About the Record
Written by Nidal Eradi
Back when I was running my previous production company, Resort46, my partner Burton White and I got invited to a studio session by Jason — someone we already knew from the scene as an incredible singer. That same year, he had just made it to the semi-finals of La Voix Québec. He told us the studio belonged to a legendary producer and that we absolutely had to pull up. We didn’t ask many questions. We just showed up — the way we always do — this time with Bojan (Elmnt) tagging along.

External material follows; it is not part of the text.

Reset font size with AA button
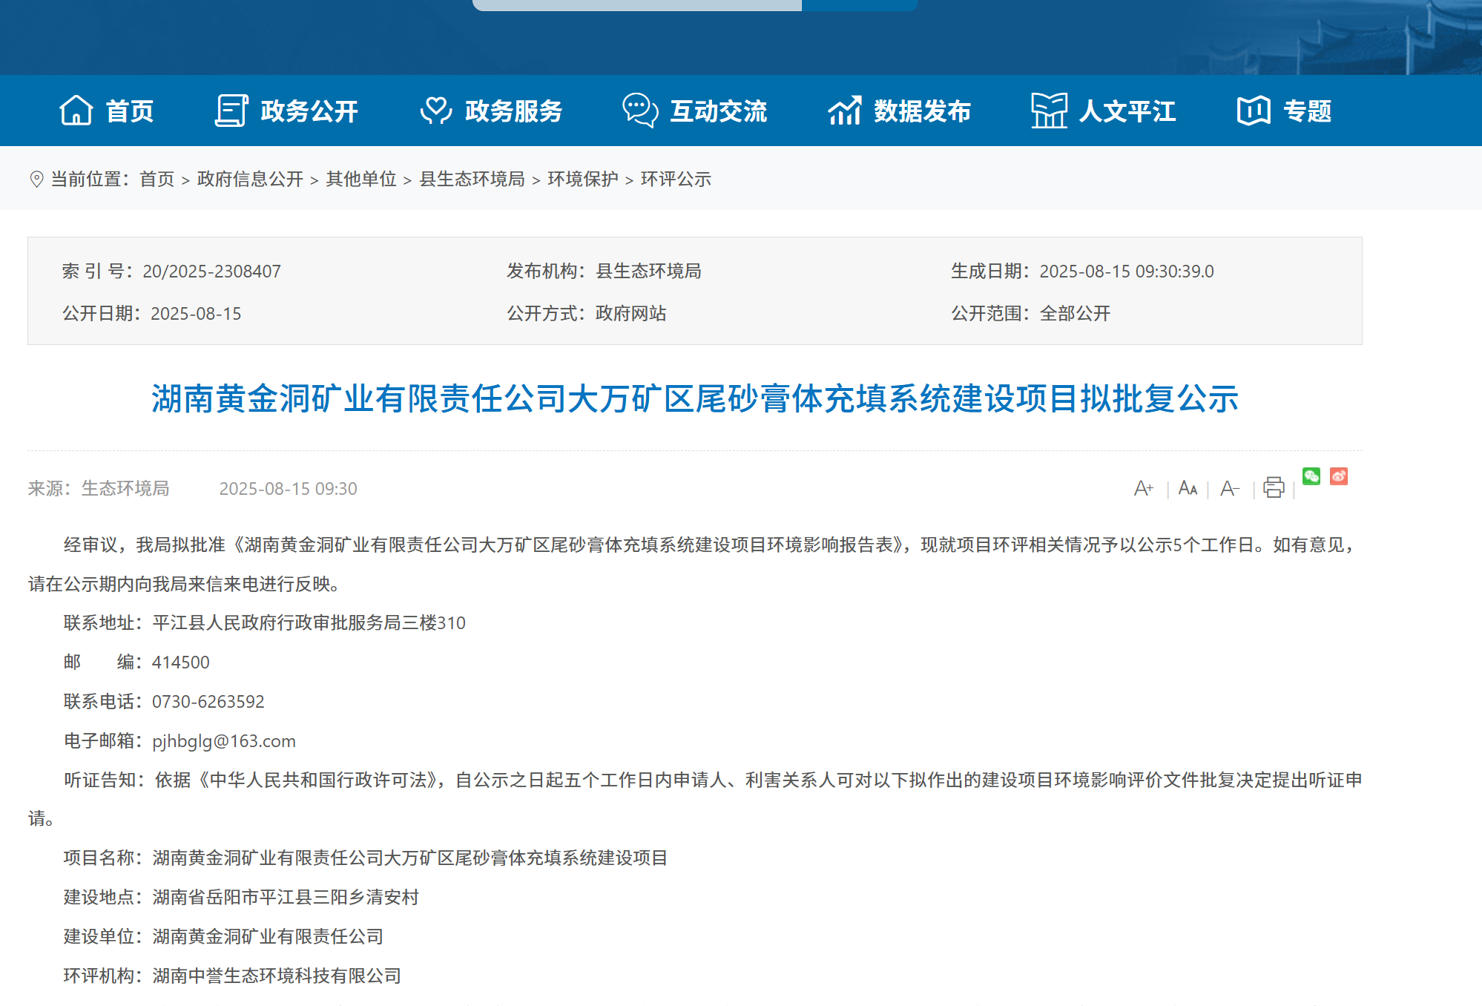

At that point, there were already four people involved in the session… plus the mysterious producer we still hadn’t met. Jason comes to get us at the door, walking next to this guy who somehow looked like an even more relaxed version of Scott Storch (yes, I didn’t think it was possible either). He introduces himself: Louis Côté. The one and only. The man behind countless French hits from the early 2000s, including “Femme Like You” by Camaro.
Instant goosebumps.
The studio was spacious, warm, and inviting — with a massive live room and gold records lining the walls. Louis welcomed us in, told us to make ourselves at home, and casually said we could use the studio as long as we wanted. That’s when we realized he wasn’t planning to sit in on the session. Out of pure respect, we locked in and treated the space like the gift it was.
Bojan sat down first and started building a simple but nasty beat. I picked up the guitar and laid down the chords while Burton dialed in the tone through analog preamps into his laptop. Then I grabbed a smooth P-Bass and locked in the bassline while Burton made the whole thing bounce. At that point, Jason was already humming melodies. That’s when the room shifted — we started shaping the song section by section, fully in the zone.
Three hours later, Jason was in the live room absolutely killing it. Vocals, runs, ad-libs, harmonies — everything.
Then came the final moment. Past midnight by now. Louis walks back in, glass of wine in hand. He sets it down, plugs in a MIDI keyboard, scrolls through one of his presets, and in a single take plays the outro line that perfectly closed the song. Majestic. Effortless. Final.
We all looked at each other and knew instantly: that’s it.
Louis laughed, complimented everyone’s work, and just like that — in one evening — the record was done. It only needed mixing and mastering.
We stepped outside after and ended up hanging out until around 3 a.m., talking about everything and nothing. Louis Studio would do that to you.
I still call this one the All-Stars record.